そりゃおかしいぜ第三章

北海道根室台地、乳牛の獣医師として、この国の食料の在り方、自然保護、日本の政治、世界政治を問う

本当は何が一番強いか

2012-01-03 | マスコミ報道

新春の番組で、一番強い動物は何かというのをやっていた。ご多分に漏れずトラだのライオンだのが候補に挙がっていた。

これと同じ問題を、子供たちに投げかけたことがある。子供たちからは、番組と同じようにライオンやトラなどが候補に挙がった。子供たちに再度質問をしてみた。

「ライオンがそんなに強ければ、ライオンだらけになってしまう。だけど、ライオンよりも弱いはずのレイヨウのほうが、断然多い。どうしてかな?」と問いかけても、困った顔をするだけである。

ライオンやトラは強いのではなく、食べ物を獲る手段として、強靭な肉体や牙や爪を持っているだけなのである。彼らは単に食物連鎖の頂点にいるの過ぎないそんざいである。

だから本当は、武器も何もないシマウマやレイヨウのほうが強いのだと、子供たちには説明をするのである。しかし、人間の社会は全くこの逆である。強いものはほんの一握りである現実を受け入れている。

絶滅危惧種のほとんどは、こうした食物連鎖の頂点に立っているものが該当しているのである。強靭な武器を持っている弱者は、レイヨウやシマウマの数に左右される。

旱魃が起きると、彼らは10万頭の個体数を半減しても、生き残ることができる。しかし、ライオンはレイヨウが半数になると、捕獲が困難になり半数の半数を大きく下回ることになる。レイヨウの個体数によって、ライオンの種は制限されるのである。

食物連鎖の頂点にいる動物は極めて危うい位置にいる、とても弱い動物なのである。トラやシマフクロウなどは、その典型的な例である。

人の社会は、ライオンがレイヨウを食べる行為を、弱いものは肉になり強いものがこれを食べる、「弱肉強食」と表現するが、それは真理ではない。

しかも多くの社会学者はこれを、経済原理に当てはめる。弱い企業は食われて当然というのである。この場合、食う方も食われるほうも人間である。

弱肉強食の現実は、ライオンという種がレイヨウという種に対して行われる、種を超えての行為である。同じ種で殺しあうのは、「人間」という種だけである。

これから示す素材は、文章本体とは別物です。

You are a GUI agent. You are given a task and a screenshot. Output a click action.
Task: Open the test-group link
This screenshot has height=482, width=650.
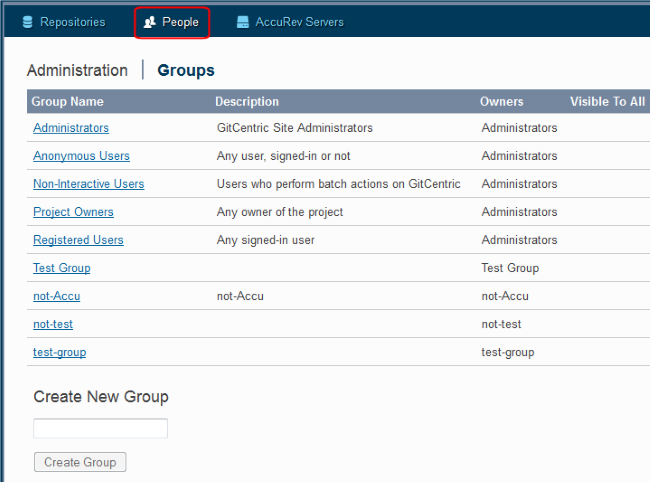pyautogui.click(x=59, y=352)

それは、これまで戦争という形で、もっと身近には企業間の競争によって、あるいは個人的な競い合いで見られるが、同一種内で行われている行為である。

勝ったとしても実に危うい存在であって、普遍的に存在する圧倒的多数の労働者層に怯える位置いるのである。

最も強いものは、大量に存在する、一見弱者に見える、レイヨウや労働者階級なのである。競争社会はそれらに対する、評価基準がないだけなのである。